[A graphic appears on the screen showing the title of the video, Social Security claiming strategies with Jackie Youssef. Outtakes from the recording can be seen and heard.]
Hi, I’m Jackie Youssef of Vanguard Personal Advisor Services®. In May, I wrote a blog post about the considerations for when and how to claim Social Security benefits, and today I want to address a number of questions and comments that you have submitted. So let’s jump right in.
[A graphic showing the section title, Spousal Benefit, appears on the screen. Outtakes from the recording can be seen. Stage direction from the video can be heard in the background.]

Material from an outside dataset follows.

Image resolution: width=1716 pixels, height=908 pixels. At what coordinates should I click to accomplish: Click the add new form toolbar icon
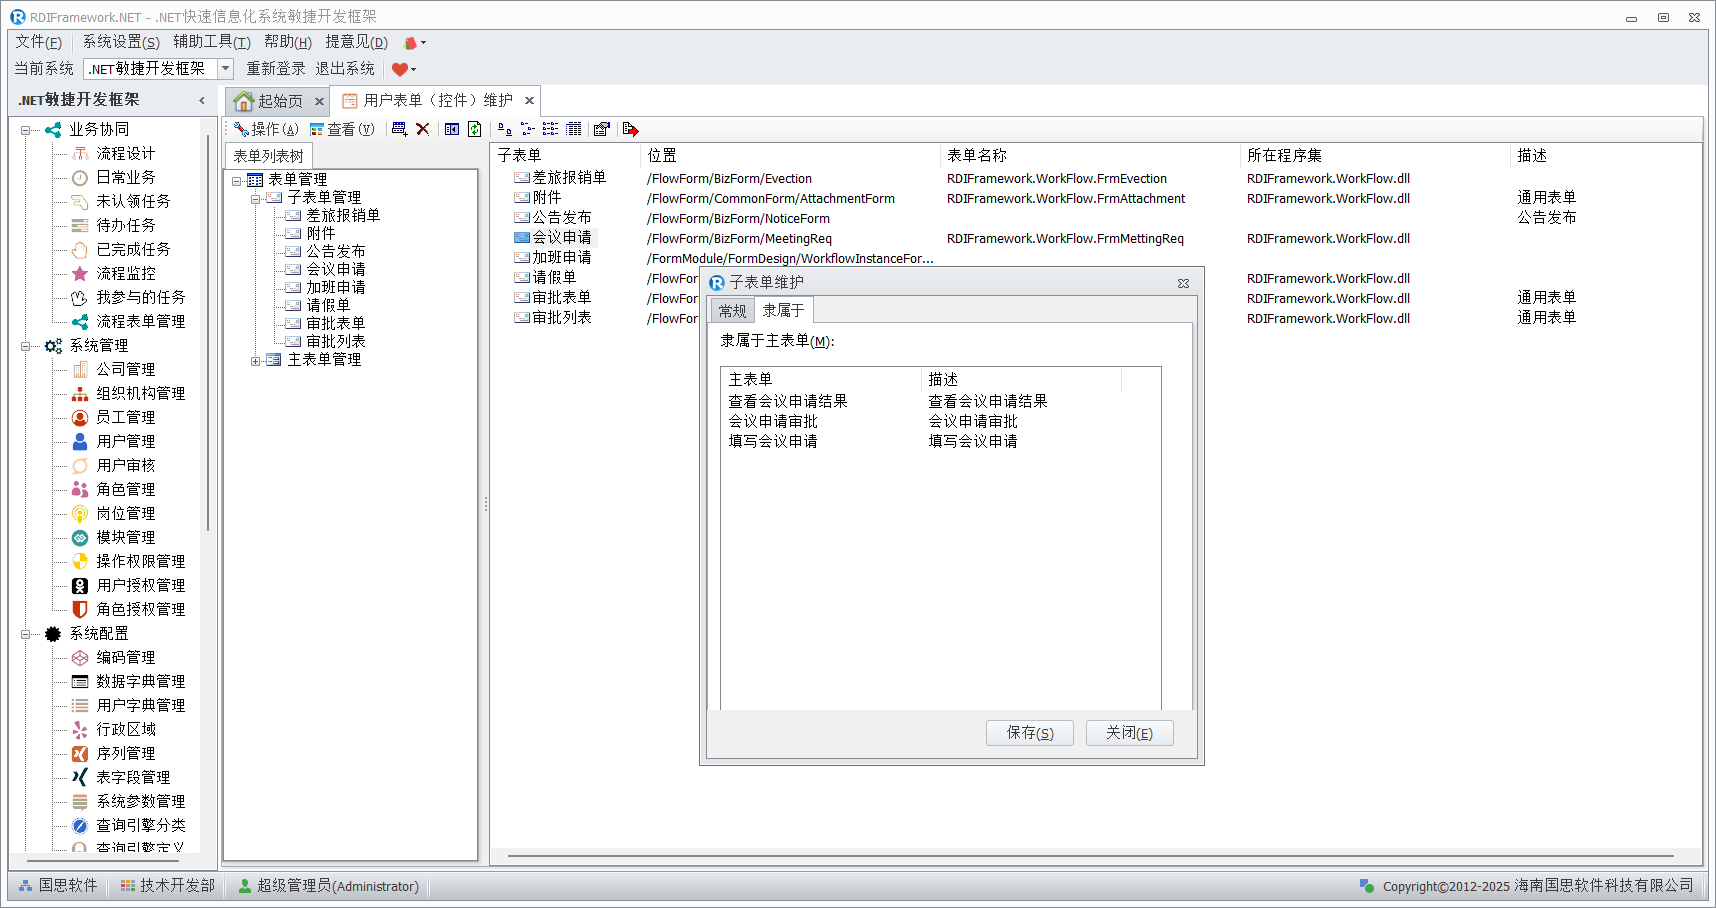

By way of history, Social Security initially started as a retirement benefit for the primary worker. A few years later, it expanded to include a spousal benefit as well as survivor benefits. So if the spouse never worked outside the home, they are still entitled to up to half of the full retirement benefit of the primary worker.
Now if the spouse is entitled to both—a spousal benefit in addition to their own retirement benefit based on their earning record—Social Security generally pays the higher of the two benefits. It is critical to coordinate between both spouses.
[A graphic appears on the screen that says, “There’s a 40% chance one spouse will live to their early- to mid-90s. Source: Vanguard calculations, based on data from Society of Actuaries, 2014, RP-2014 Mortality Tables.”]
Keep in mind that there is a 40% chance one of the two spouses will live to their early- or mid-90s. In general, the higher earner should be the one that would consider delaying their own benefit to as late as age 70 to ensure the survivor benefit including any delayed retirement credits.
[A graphic showing the section title, Taxes, appears on the screen. Outtakes from the recording can be seen.]
Clearly this is one that you need to be prepared for. As I mentioned earlier, the benefit is generally considered to be tax-efficient. The benefits are taxed based on your income level for the year. So if you take into account the various income components—your pensions, your part-time income, portfolio income, perhaps retirement plan distributions—that could generally subject no more than 85% of the benefit to income tax.
[A graphic appears on the screen that says, “0%, up to 50%, or up to 85% of your benefit could be subject to federal income tax—it depends on your income level each year.”]
Other years, if you’re anticipating lower income, you may end up with none of your benefit being taxed—or up to 50%, or up to 85% is subject to federal income tax.
[A graphic showing the section title, What Do Other Retirees Do, appears on the screen. Outtakes from the recording can be seen.]
What do other retirees do? When do they claim Social Security? And while we’ve seen significant improvements over the past 20 years in how individuals are claiming—where now we have less individuals claiming as early as 62—we still have a large chunk of the population claiming at their full retirement age, which is 66 to 67, with the least number of individuals really claiming as late as age 70.
[A graphic appears on the screen that says, “When do other retirees collect?” The chart displays a line chart nearly in the shape of a bell curve showing when retirees collect Social Security, with the top of the curve at full retirement age (ages 66–67). The chart is sourced with a URL: https://www.ssa.gov/policy/docs/research-summaries/early-claiming.html ]
And when I think about the reasons for why those individuals are not necessarily delaying beyond full retirement age, part of it, of course, is psychology. Psychology plays a major role in the decision of number of clients and individuals. But I believe that you should take into account your own individual facts and circumstances.
[A graphic showing the section title, In Conclusion, appears on the screen. Outtakes from the recording can be seen.]
So while Social Security appears to be a complex topic and the decisions around when and how to claim can be difficult, the decision is your individual decision. Feel free to refer to the number of website resources that we have. Or, feel free to reach out to your own financial advisor. But in the meantime, hope this was helpful and thank you for watching.